Cependant, avec Jérôme Bel, l'espace se contracte au point d'être invisible. Sa « signature », que Roland Barthes, contrairement à l'universalité de la langue et la confidentialité des styles considère comme étant le troisième élément structurel d'un texte, se situe entre les mutilations verbales de Samuel Becket et l'explosion linguistique recherchée par William Forsythe. Bel est fasciné par une connexion entre le corps et la langue qui relie à nouveau les images du corps aux pratiques sociales.

« Pour moi, la danse en tant que danse sur scène n'est plus l'expression magnifique et non analysée de sentiments « naturels » par le corps, un corps qui existe, et dont nous ne sommes pas certains. Non. Pas du tout. Même le corps d'un point de vue biologique requiert une énorme quantité de travail structurel et spirituel. Tout ce que nous savons sur le corps, tout ce que nous comprenons, est fondé sur des codes et un langage. » Non seulement l'identité d'une personne devient une construction sociale et culturelle, mais même le corps, généralement réduit à sa fonction de porteur d'informations humaines, devient une structure discursive. Qu'est-ce que le corps, si ce n'est de l'eau, de la graisse et une masse ? Jérôme Bel aime cette question. Ses corps attirent l'attention sur les dimensions d'interprétation du corps avant de bouger, au sens conventionnel, en tant qu'interprètes dans le temps et l'espace.
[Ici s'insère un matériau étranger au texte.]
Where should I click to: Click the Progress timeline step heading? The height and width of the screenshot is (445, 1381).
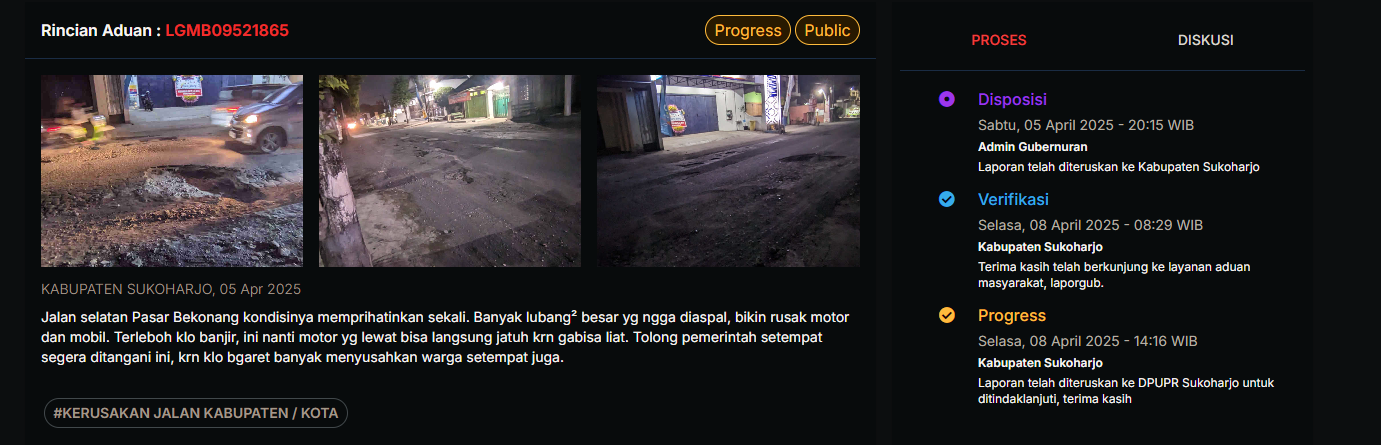pos(1012,316)
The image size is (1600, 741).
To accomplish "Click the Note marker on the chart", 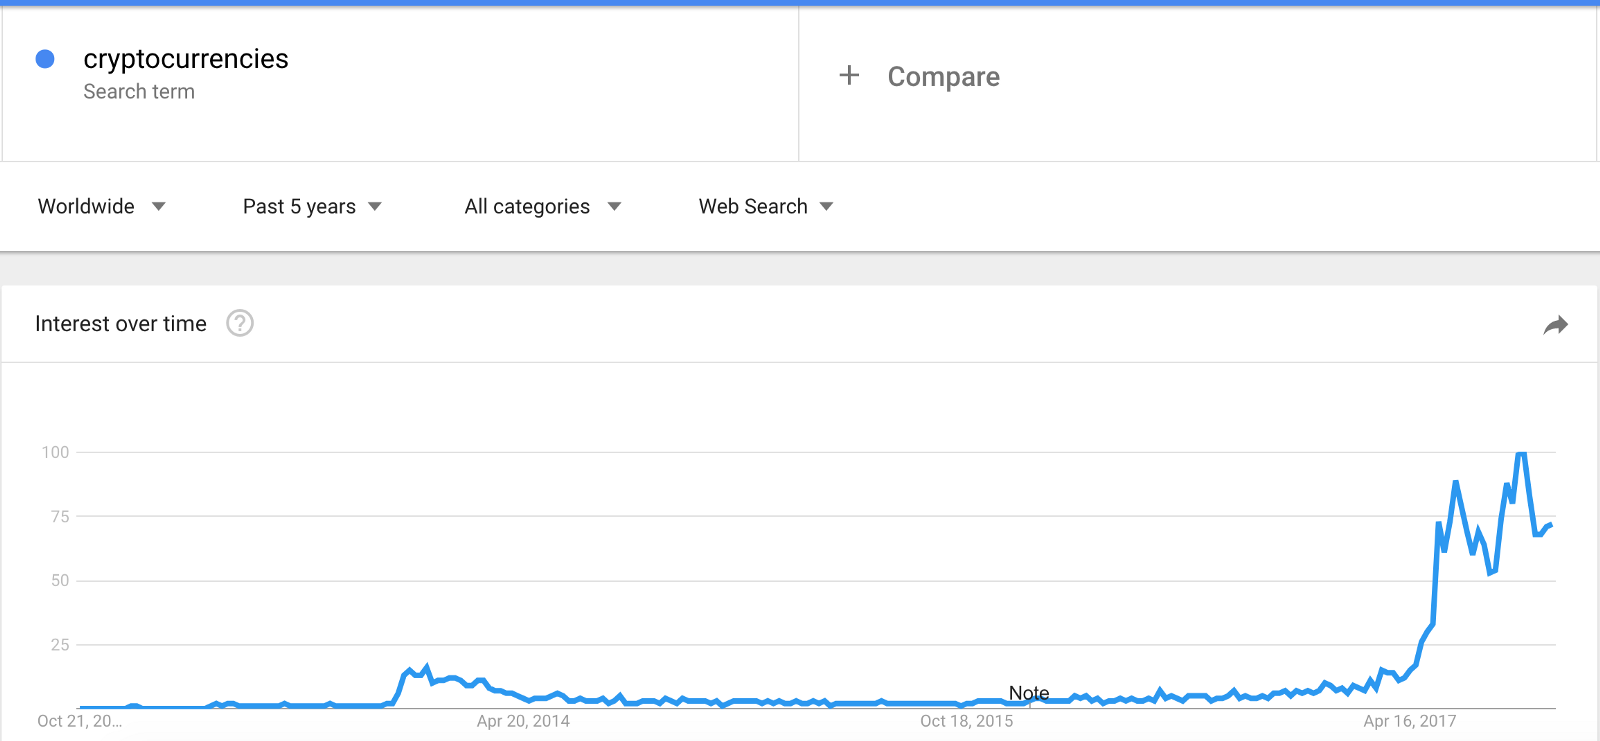I will tap(1029, 693).
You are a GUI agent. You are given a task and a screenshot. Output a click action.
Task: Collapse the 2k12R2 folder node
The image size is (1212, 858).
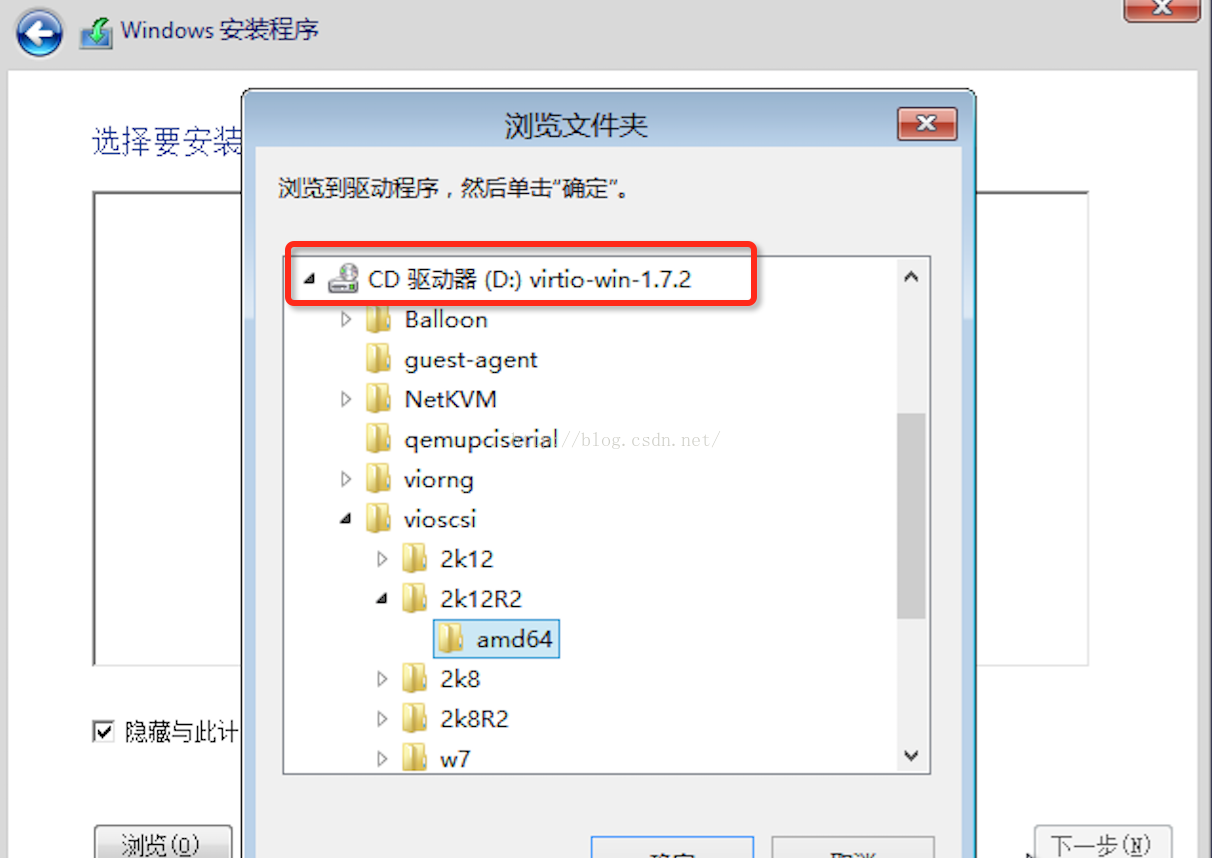point(382,599)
Tout comme John Jasperse dans Excessories , (…) Jérôme Bel met de côté la notion de libération du plus profond de la nature humaine, qui, supprimée par les processus civils établis par des formes de pouvoir institutionnalisées, veut briser ses chaînes grâce à la danse moderne et le tanztheater. Michel Foucault, qui déjà à la fin des années 70 dans le premier volume de son histoire de la sexualité, a mis à jour une théorie de la répression et, également, la dualité stricte de l'individualité et de la suppression, considère le va-et-vient entrelacé du corps et du pouvoir comme étant le vrai processus de production : tout comme la créativité met d'abord en avant ce qu'elle doit à nouveau contrôler simultanément. Les éléments de composition sont tellement imbriqués les uns dans les autres, que même la danse pour la scène, au lieu d'être émancipatrice, est uniquement capable de dicter des positions, des déplacements et des pauses tout en (dé)construisant les images du corps. Bel considère le corps comme étant la zone d'émanation que Roland Barthes, à propos du texte, décrit comme « n'ayant aucune autre origine que celle du langage, un langage qui remet constamment en question toutes les origines ». Les images du corps créées par Bel sont des corps de texte lisibles, semblables à des palimpsestes composés de gestes d'entrée sur le corps même. Ils sont constitués d'une concentration de citations qui se nourrissent d'innombrables pratiques culturelles.